I have some image processing algorithm, which I implemented in three versions:
- Using x64 instruction set (rax, rbx, ... registers)
- Using SSE instruction set (xmm registers)
- Using AVX2 instruction set (ymm registers)
The performance is improved with each optimization step. However, I need to run it on old CPUs, which only support SSE (I use x64 platform on Visual Studio, so all my CPUs support SSE).
In Visual Studio, there is a setting called "Enable Enhanced Instruction Set", which I must set to /arch:AVX2
to get the best performance on my newer CPUs. However, with this setting the executable crashes on my older CPUs. If I set "Enable Enhanced Instruction Set" to /arch:SSE2
, then my executable works on older CPUs, but I don't get maximum performance on newer CPUs.

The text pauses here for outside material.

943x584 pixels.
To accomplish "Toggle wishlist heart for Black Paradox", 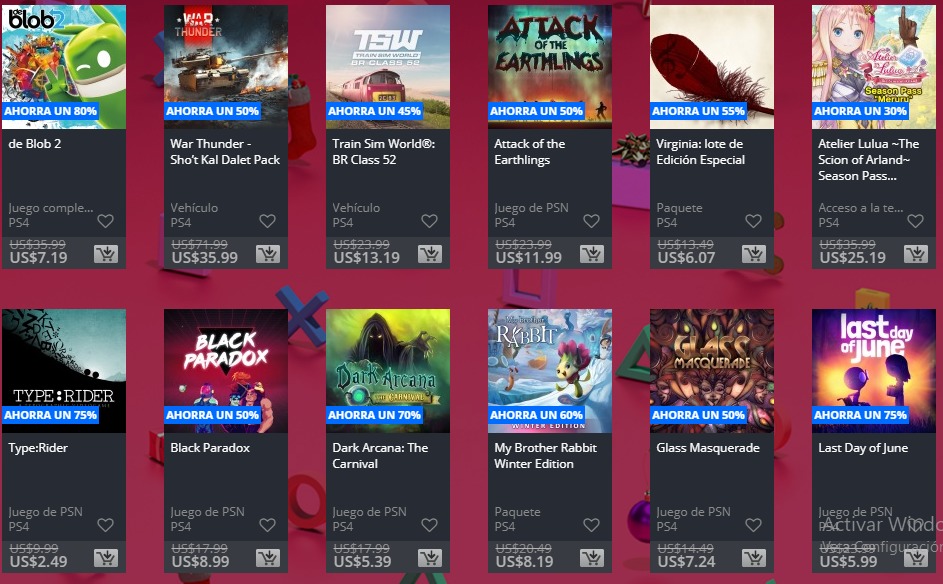I will (x=268, y=525).
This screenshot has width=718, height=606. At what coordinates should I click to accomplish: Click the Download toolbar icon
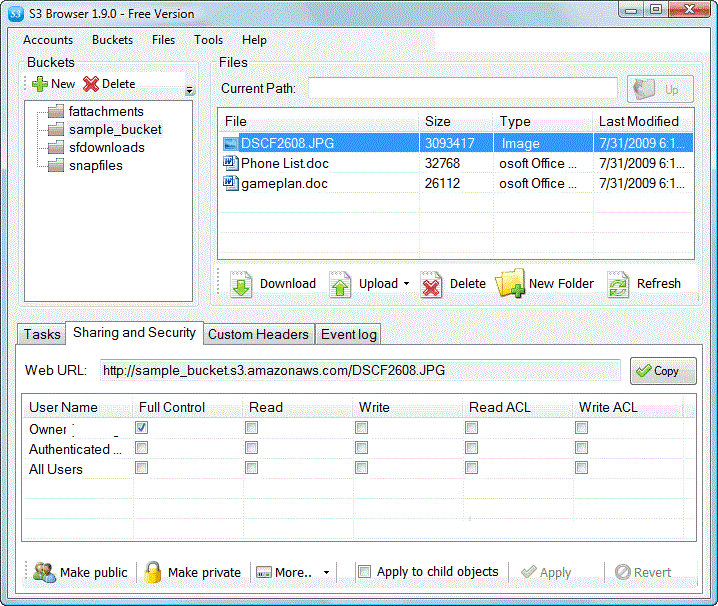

I measured execution speed on all combinations of compiler flags and instruction sets, using my newer CPU. The summary is in the following table.
Instruction set || Compilation flags which I use || /arch:SSE /arch:AVX2 ----------------++------------------------------------ x64 || bad (4.6) bad (4.5) SSE || OK (1.9) bad (5.3) AVX2 || bad (3.2) good (1.4)
My vectorized code uses intrinsics, like so:
// AVX2 - conversion from 32-bit to 16-bit
temp = _mm256_packus_epi32(input[0], input[1]);
output = _mm256_permute4x64_epi64(temp, 0xd8);
// SSE - choosing one of two results using a mask
result = _mm_blendv_epi8(result0, result1, mask);
I guess that if Visual Studio gets the /arch:AVX2
compilation flag, it does all the necessary AVX2-specific optimizations, like emitting vzeroupper
. So I don't see how I can get the best performance on both types of CPUs with the same compiled executable file.
Is this possible? If yes, which compilation flags do I need to give to the Visual Studio compiler?